TEXTAUSZUG:
○ ○ ○ ○

Der Kunsthistoriker Werner Hofmann ist tot.

Seine runden Geburtstage boten niemals nur Anlass zum Rückblick, sondern waren immer auch Ausblick auf Kommendes. Werner Hofmann war einer der Produktivsten unter den deutschen Kunsthistorikern deutscher Sprache – war, wie die Museumswelt mit Bestürzung erfahren musste, denn am Mittwoch ist der gebürtige Wiener 84-jährig in Hamburg verstorben. Nichts hatte auf eine Erkrankung hingedeutet.

Werner Hofmann hat die Museumsszene in zwei Städten geprägt, in seiner Vaterstadt Wien und in seiner Wahlheimat Hamburg. Nach dem Studium in Wien und Paris und einer ersten Anstellung in der Grafischen Sammlung Albertina eröffnete er 1962 das Museum des 20. Jahrhunderts im Schweizer Garten. Dessen ursprünglich für die Brüsseler Weltausstellung von 1958 geschaffener, demontierbarer Stahl- Glas-Pavillon wurde erst im vergangenen Jahr nach langer Vernachlässigung wieder hergestellt. Mit dem Museum des 20. Jahrhunderts und der zugehörigen, von Hofmann in kurzer Zeit aufgebauten Sammlung gelangte Wien endlich wieder auf die Landkarte der Gegenwartskunst. In Hamburg, wo er von 1969 bis 1990 das Kunsthalle genannte Museum der Stadt leitete, machte er mit seiner Ausstellungsreihe „Kunst um 1800“ Furore, deren sensationell erfolgreicher Auftakt 1974 Caspar David Friedrich ins öffentliche Bewusstsein zurückrief und deren Folgeveranstaltungen mit dem ganzen Spektrum der europäischen Epoche der Romantik bekannt machten.

○ ○ ○ ○

AUSZUG DATENSATZ:
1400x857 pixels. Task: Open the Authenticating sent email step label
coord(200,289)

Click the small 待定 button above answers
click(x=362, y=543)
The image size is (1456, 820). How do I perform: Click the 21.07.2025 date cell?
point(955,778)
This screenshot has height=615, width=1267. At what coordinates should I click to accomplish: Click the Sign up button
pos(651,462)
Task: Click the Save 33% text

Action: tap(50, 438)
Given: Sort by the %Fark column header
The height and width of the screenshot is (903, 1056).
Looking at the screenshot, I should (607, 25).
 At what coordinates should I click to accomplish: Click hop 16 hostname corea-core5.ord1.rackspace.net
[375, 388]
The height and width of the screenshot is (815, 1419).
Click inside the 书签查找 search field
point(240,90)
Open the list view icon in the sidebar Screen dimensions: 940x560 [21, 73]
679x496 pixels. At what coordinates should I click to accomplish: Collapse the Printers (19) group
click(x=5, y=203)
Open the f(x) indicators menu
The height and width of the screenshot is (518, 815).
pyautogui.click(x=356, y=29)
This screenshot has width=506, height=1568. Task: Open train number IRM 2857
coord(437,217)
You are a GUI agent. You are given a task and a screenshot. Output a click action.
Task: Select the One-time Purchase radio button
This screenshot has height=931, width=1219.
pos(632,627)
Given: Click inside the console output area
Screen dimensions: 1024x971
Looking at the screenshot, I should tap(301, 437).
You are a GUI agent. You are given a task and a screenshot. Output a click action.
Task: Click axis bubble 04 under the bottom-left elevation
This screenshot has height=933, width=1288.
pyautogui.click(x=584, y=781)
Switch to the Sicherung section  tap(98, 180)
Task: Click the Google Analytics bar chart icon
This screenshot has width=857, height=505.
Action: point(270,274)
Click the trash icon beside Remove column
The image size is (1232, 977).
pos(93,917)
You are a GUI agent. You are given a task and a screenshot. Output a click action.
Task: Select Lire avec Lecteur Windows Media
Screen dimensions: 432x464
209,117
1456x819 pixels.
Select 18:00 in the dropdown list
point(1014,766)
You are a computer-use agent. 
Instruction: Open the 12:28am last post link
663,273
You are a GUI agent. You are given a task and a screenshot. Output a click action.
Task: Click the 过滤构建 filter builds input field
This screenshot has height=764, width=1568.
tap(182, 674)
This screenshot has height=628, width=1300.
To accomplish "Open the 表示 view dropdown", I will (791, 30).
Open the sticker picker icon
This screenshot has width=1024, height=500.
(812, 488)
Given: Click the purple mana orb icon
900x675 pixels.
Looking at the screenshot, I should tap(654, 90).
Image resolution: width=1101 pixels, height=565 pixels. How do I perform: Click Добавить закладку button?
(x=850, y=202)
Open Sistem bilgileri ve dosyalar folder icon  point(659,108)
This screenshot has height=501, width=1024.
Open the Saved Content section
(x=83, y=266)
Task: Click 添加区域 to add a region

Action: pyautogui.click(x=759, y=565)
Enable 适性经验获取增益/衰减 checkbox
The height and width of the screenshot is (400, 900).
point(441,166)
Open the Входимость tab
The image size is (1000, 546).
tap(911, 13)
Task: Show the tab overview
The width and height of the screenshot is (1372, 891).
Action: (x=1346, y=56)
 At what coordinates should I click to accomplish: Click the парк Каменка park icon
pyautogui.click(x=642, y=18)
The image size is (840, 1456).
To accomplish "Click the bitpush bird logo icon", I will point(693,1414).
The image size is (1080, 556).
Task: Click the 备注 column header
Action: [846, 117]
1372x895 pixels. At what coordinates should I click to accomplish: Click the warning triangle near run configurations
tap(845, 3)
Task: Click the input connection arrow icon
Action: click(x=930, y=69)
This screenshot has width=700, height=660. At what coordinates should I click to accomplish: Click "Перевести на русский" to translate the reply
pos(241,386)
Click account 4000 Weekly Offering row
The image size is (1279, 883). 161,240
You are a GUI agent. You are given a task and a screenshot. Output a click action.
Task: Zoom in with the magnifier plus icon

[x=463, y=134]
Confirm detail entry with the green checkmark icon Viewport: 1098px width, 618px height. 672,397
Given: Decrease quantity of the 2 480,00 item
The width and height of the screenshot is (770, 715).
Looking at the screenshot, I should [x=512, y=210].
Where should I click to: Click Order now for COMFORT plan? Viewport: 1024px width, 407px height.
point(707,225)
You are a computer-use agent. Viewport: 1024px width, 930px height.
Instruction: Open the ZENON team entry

○ ○ ○ ○

AUFGABE 1: Zitiere aus dem Textauszug wörtlich: Beginne bei den Worten mit „Seine runden Geburtstage“ und höre nach „eine Erkrankung hingedeutet.“ auf.
AUFGABE 2: Nenne alle Jahreszahlen, die im Textauszug vorkommen, in der Reihenfolge ihres Auftretens.
Die Einträge stehen in keinem Zusammenhang mit dem Textauszug.

RICHTIGE ANTWORT 1:
Seine runden Geburtstage boten niemals nur Anlass zum Rückblick, sondern waren immer auch Ausblick auf Kommendes. Werner Hofmann war einer der Produktivsten unter den deutschen Kunsthistorikern deutscher Sprache – war, wie die Museumswelt mit Bestürzung erfahren musste, denn am Mittwoch ist der gebürtige Wiener 84-jährig in Hamburg verstorben. Nichts hatte auf eine Erkrankung hingedeutet.

RICHTIGE ANTWORT 2: 1962, 1958, 1969, 1990, 1800, 1974